Moreover, many of the benefits are particular to one company, or one department, or one application. Context matters in determining benefit. The benefits from being able to centrally manage exceptions and discrepancies in customer data from one central location (data stewardship) depend directly on the degree to which such exceptions and discrepancies occur. It may be a small matter for one department that uses only one core system for processing, but a mission-critical initiative for another running multiple systems or channels (i.e. administering multiple products, or multiple systems resulting from mergers or acquisitions).
If we examine the universe of potential KPI metrics for CDI, we see data types that range from "precisely quantifiable" to "very hard to determine" and from "objective" where hard data is available either internally or from industry statistics to "subjective" where benchmark data is not readily available. Thus a particular KPI can be precisely quantifiable, and yet be subjective if such calculations have not been done before. Or a KPI can be very hard to determine, and yet be objective if sufficient studies or analysis exist to provide confidence in the anticipated outcomes.
It would be nice to divide these up into quadrants and focus on objective, precisely quantifiable metrics, but in reality these KPIS exist along a continuum which is different for every company. Yet clearly, if data is too subjective or too hard to determine, we cannot classify it as measurable.

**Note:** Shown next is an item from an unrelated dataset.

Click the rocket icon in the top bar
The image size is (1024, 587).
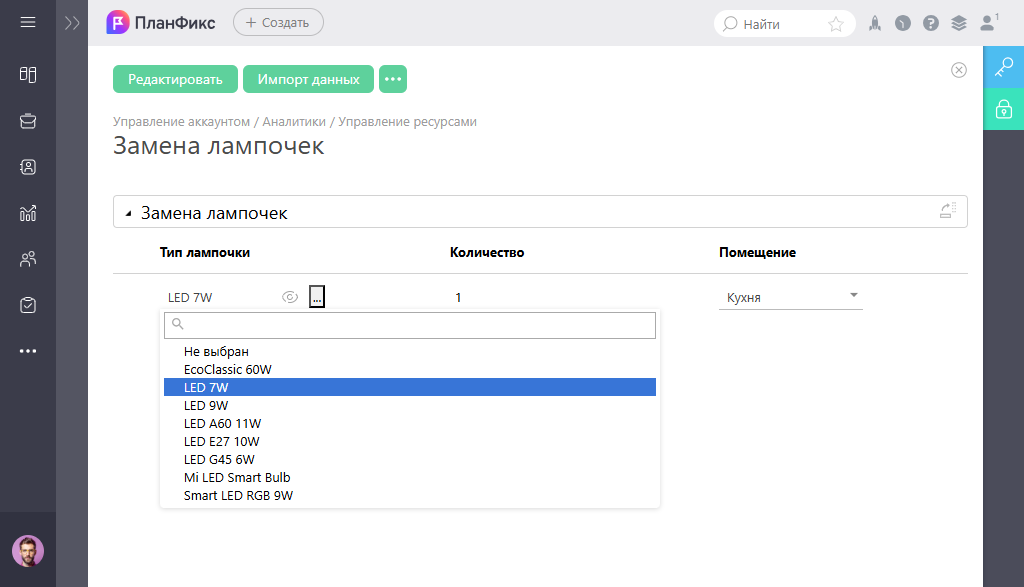874,23
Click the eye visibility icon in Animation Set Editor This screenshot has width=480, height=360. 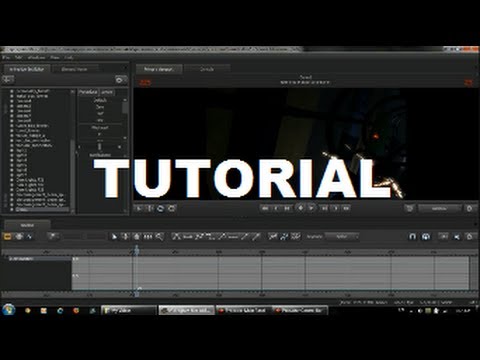(x=120, y=80)
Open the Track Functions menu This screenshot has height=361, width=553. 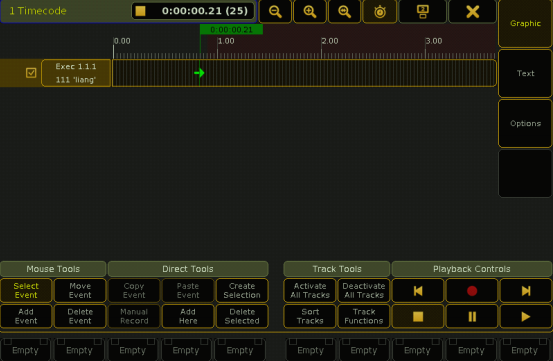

If we were to attempt to characterize these KPIs in graphical form, it might look like this:

Figure 2: Hard versus fuzzy KPI data
If the anticipated returns from measurable KPIs come up short, then it's time to move on to the "somewhat measurable" category. There will be two sets of likely candidates here -
- those that are closest to belonging in the measurable category, requiring the least effort to estimate and the most reliable estimates, and
- those that are most strategic, providing the larger contributions to anticipated returns and which therefore take priority in analytical efforts.
Finally, in the "unmeasurable" category will be several KPIs for CDI returns that are strategically important, and which should not be left out. Your ROI analysis will typically have a page or more of introductory text in which the project purpose is defined, the various approaches analyzed and the reasons for undertaking it listed. This is the place to include strategic objectives that are very difficult to quantify.

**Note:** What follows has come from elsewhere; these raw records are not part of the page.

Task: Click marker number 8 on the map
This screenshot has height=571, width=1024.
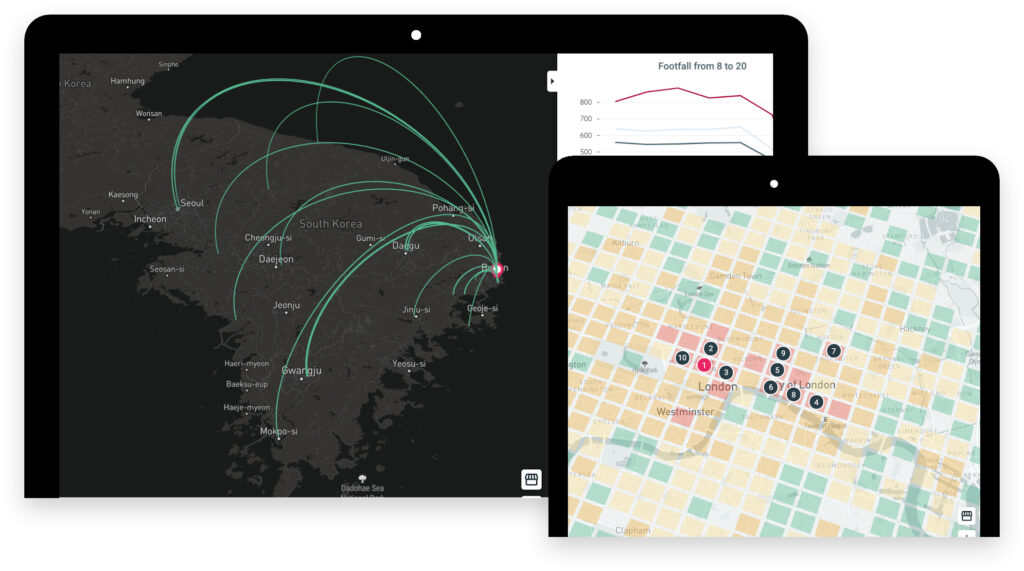Action: [793, 395]
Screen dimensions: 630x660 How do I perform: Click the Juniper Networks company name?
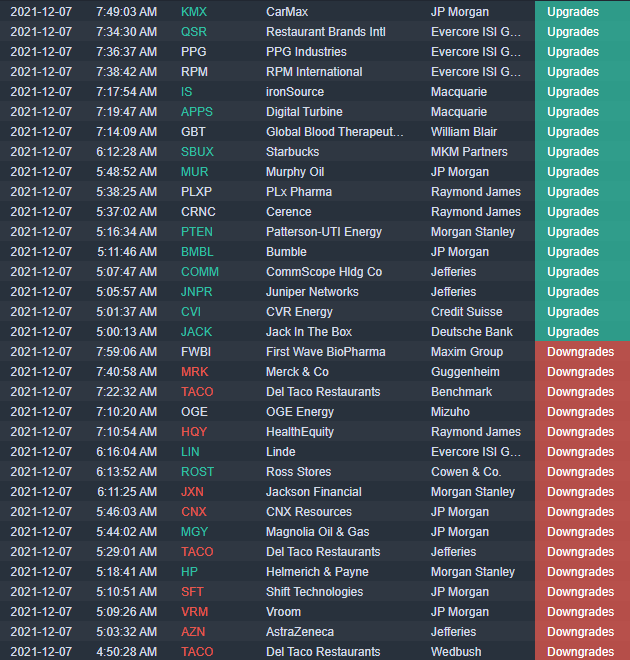click(312, 292)
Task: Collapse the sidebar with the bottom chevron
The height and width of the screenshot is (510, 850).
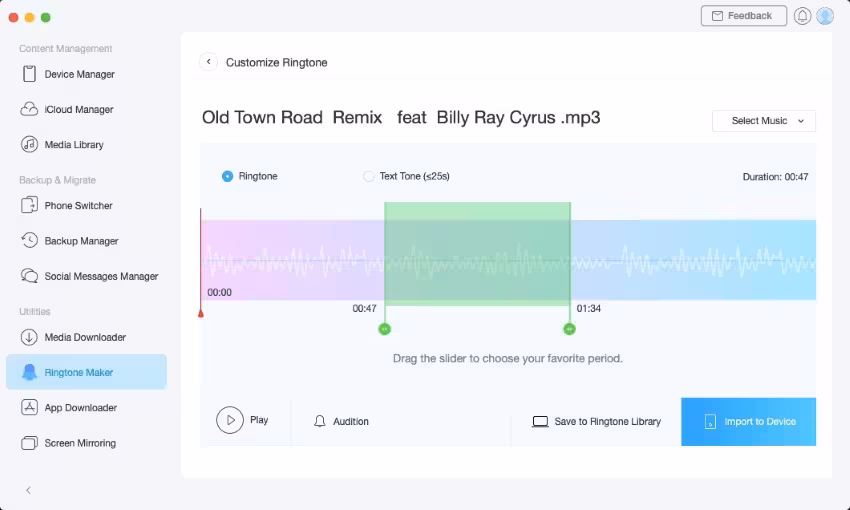Action: point(28,490)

From recent CDI Workshop engagements some of these unmeasurable KPIs that we have encountered have included:
- Branding - appearing as "one bank" to customers regardless of channel
- Creating a branded service experience across all channels
- Increased employee satisfaction
- Reduced cost of adding future operational systems to the IT architecture
- Reduced average hold time in call center
As a final note, once the ROI analysis framework is complete, it is worth revisiting the high level strategic documents for your company. Look at the mission and values statements for both the departments and the company as a whole. Reread the chairman's comments in the latest annual report. Couch your ROI proposal in similar language and position it as driving toward those larger corporate objectives. These are the metrics for which the senior management will be accountable to shareholders, and it is language that will resonate in the corner office. Positioning CDI as a feather in their cap in the fight for excellence is a winning proposition.